REQUIRED ACTION:
What is needed is an exact copy of the data below, pictures excluded.

PROVIDED ENTRIES:
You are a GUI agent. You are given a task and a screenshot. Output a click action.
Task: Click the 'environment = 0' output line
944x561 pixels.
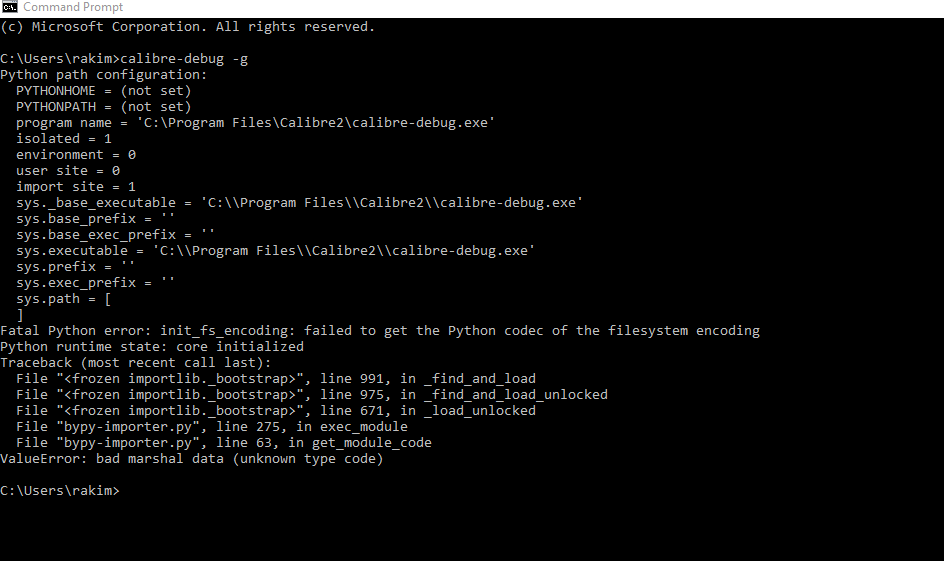(76, 155)
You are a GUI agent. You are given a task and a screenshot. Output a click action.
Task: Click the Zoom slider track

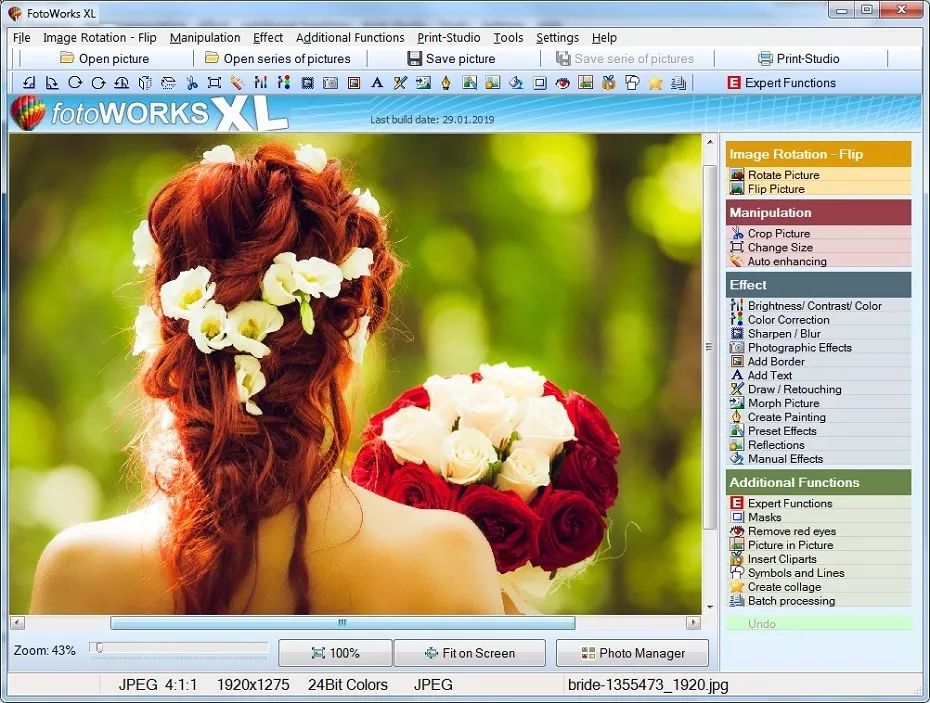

RESULT OF THIS EXERCISE:
You are a GUI agent. You are given a task and a screenshot. Output a click action.
Task: Click the 'environment = 0' output line
944x561 pixels.
(76, 155)
You are a GUI agent. You are given a task and a screenshot. Output a click action.
Task: Click the Zoom slider track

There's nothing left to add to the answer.